According to Greenbaum Olbrantz, the law firm that originally brought the class action in May and filed the amended complaint on Tuesday, a TaskUs employee named Ashita Mishra is at the center of the scheme that reportedly affected more than 69,000 customers of the exchange.
Coinbase disclosed the breach in May, saying it had reimbursed impacted users, notified regulators, and cut ties with TaskUs while tightening its internal security controls.
TaskUS employees were bribed to leak Coinbase data
Mishra, along with other unnamed accomplices, allegedly stole confidential information about Coinbase customers between September and January and sold it to the hackers who used it to impersonate Coinbase employees and steal crypto from unaware victims. Coinbase, however, has previously claimed that the breach transpired in December.
“Ms. Mishra was part of a sophisticated hub-and-spoke conspiracy that funneled Coinbase customer data from TaskUs computers to criminals at the center of the conspiracy,” the lawsuit claims, citing a TaskUs employee charged with investigating the breach.
Mishra and another key accomplice reportedly operated “circles of disconnected TaskUs employees” who were not aware that others were also involved in the scheme, a structure designed to “continue exfiltrating highly sensitive PII from TaskUs even if one of the spokes in the conspiracy was caught,” the filing added.
Bad actors allegedly paid Mishra and her team $200 for every photo that contained Coinbase data, and according to an earlier complaint from Coinbase, she sometimes took as many as 200 photos a day. At the time when TaskUS was made aware of the breach, her phone allegedly contained information about more than 10,000 Coinbase customers.
TaskUS allegedly concealed information
Other allegations in the amended lawsuit center around TaskUS, which allegedly “took steps to silence those with knowledge of the breach.”
The company had previously fired nearly 300 employees from its office in Indore, India, and the filing claims this was done because the conspiracy had “so pervasively infiltrated TaskUs’ systems that TaskUs could not identify all of the individuals involved.”
TaskUS also reportedly disbanded its human resource team and fired staff members who were tasked with investigating the breach, which the amended suit claims was a “a pattern of concealment.”

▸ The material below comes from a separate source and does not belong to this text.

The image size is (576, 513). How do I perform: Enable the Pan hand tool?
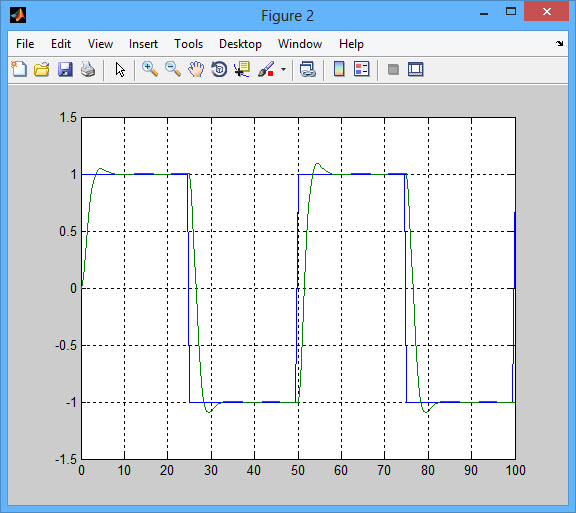click(196, 69)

“Upon information and belief, TaskUs terminated those employees to conceal the true
extent of its security failures,” the suit added.
Among other irregularities was a Form 10-K filing from TaskUs in February, where it failed to disclose its involvement in the Coinbase breach, effectively signaling to regulators and investors that the company was “not aware of any material data breaches” at the time.
According to earlier findings, a group of hackers identifying themselves as “the Comm” is suspected to be the masterminds behind the incident. Even though the incident did not involve any loss of funds from the exchange, bad actors getting access to sensitive customer information has raised concerns about identity theft and phishing risks for affected users.